Sergey Nivens - Fotolia
Follow this Grafana Loki tutorial to query IT log data
IT pros evaluating log data should try tools like Grafana Loki. Follow this tutorial to see how it works firsthand, exploring LogCLI and LogQL.
Grafana Loki, a log processing tool, is designed to work at high speeds and large scale, on the minimum possible resources. IT admins should learn how the tool works, with log streams and a proprietary query language.
Loki indexes only the date, system name and a label for logs. This approach contrasts with ElasticSearch, which indexes every available field. When users run a query in Loki, it starts off with this smaller subset, rather than the whole database, and then uses regular expressions and allows for aggregations to process the rest.
Loki works either within the Grafana GUI or with a command-line interface (CLI). This Grafana Loki tutorial features the LogCLI command-line interface and explores LogQL, the query language used with Loki. Loki's design builds on its companion tool, Promtail, which scans the server and collects any available logs to ship off to Loki for storage.
As a prerequisite for this Loki tutorial, install Grafana. Then, install Loki, as explained below, and connect it to Grafana as a data source. Once Loki is up and running, work with log streams, key-value pairs, operators and regular expressions to quickly search aggregated log data for information.
Install Loki
While the installation procedure for Loki is complicated, the simplest approach is to use Docker.
This command installs Loki and then Promtail:
docker run -d --name=loki -p 3100:3100 grafana/loki docker pull grafana/promtail
Then, log into Grafana and attach the Loki data source.
Install LogCLI
To install the LogCLI interface, start with downloading the Go programming language on your server. Choose the latest version -- the one in the Ubuntu repository is not the latest.
Then, run these commands to install LogCLI, and test that it works:
export GOPATH=$HOME/go go get github.com/grafana/loki/cmd/logcli export LOKI_ADDR=http://localhost:3100 $GOPATH/bin/logcli $GOPATH/bin/logcli labels job
The outputs for these commands should look like this:
http://localhost:3100/loki/api/v1/label/job/values?end=1593264408227358593&start=1593260808227358593
LogQL
Loki uses a proprietary query language called LogQL, which acts as an extended grep command-line utility -- a pattern-matching engine that supports searches with regular expressions. As with Loki, LogQL's syntax and design are similar to those of the container monitoring tool Prometheus.
The query differs from other systems in that it uses a log stream.
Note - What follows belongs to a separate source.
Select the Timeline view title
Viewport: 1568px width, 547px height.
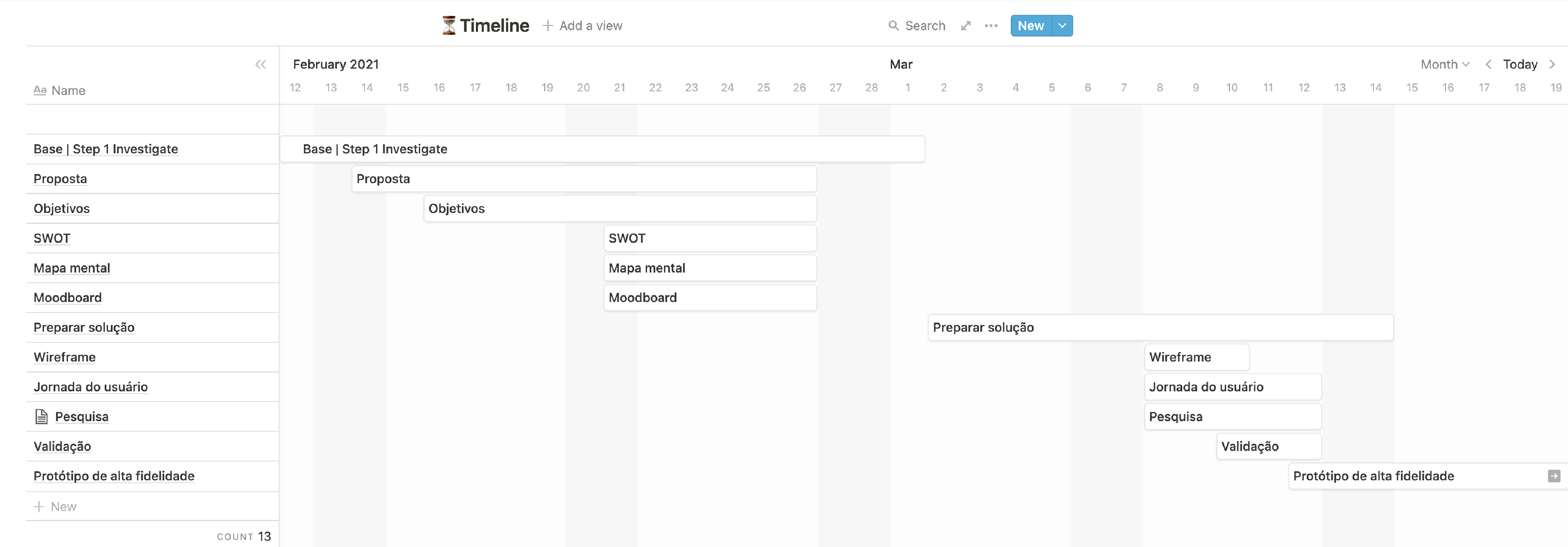[x=494, y=26]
Think of a stream as a slice of the database; the goal is to work with a segment, rather than the entire thing, as this simplification improves the tool's performance.
Admins can store streams separately to further boost performance. Place the stream into a system designed for high-speed queries and the remaining log line into a repository for data that is not typically indexed, such as the freeform part of a log. For example, any JSON-supported database can host streams, because the stream is written in JSON. Then, put the rest of the log into an object repository, such as Amazon S3.
After locating the stream with a label key-value pair, attach a grep-like regular expression to the end to make the complete query.
LogQL reduces log stream volume, at which point the regular expression search prints any lines that match the requested search. To create a label in the query expression, wrap it in curly brackets {} and use key-value syntax. Separate expressions with commas.
{labelKey="labelValue"} (operator). "regular expression or just regular text"
Options for operators are:
Operator | Pattern |
= | equal |
!= | not equal |
=~ | regex matches |
!~ | regex doesn't match |
That line pulls out the chunk, which is the label and data items mentioned above. Chain the chunk together with regular expressions and grep to match the log lines pulled into scope by the first part of the query, like this example from Loki documentation:
{instance=~"kafka-[23]",name="kafka"} != "kafka.server:type=ReplicaManager
Loki supports various statistical functions as well, such as standard deviation, average, count and min and max.
Loki uses the Prometheus range vector concept to return a sample of records filtered by time.
IT admins can perform math functions, inequalities and logical operators. The math functions work against the statistical functions, and these item functions:
- rate
- count_over_time
- bytes_rate
- bytes_over_time
Here's an example of how to work with Loki in a real IT environment. We have an Nginx web server running in the AWS Europe (Frankfurt) Availability Zone. Use the count_over_time function to calculate a log line count for the last 10 minutes for that server:
count_over_time(job="nginx",availabilityZone="eu-central-1" [10m])
Or, add an operator and regular expression to filter those lines to include only those that say error:
count_over_time(job="nginx",availabilityZone="eu-central-1" |= "error" [10m])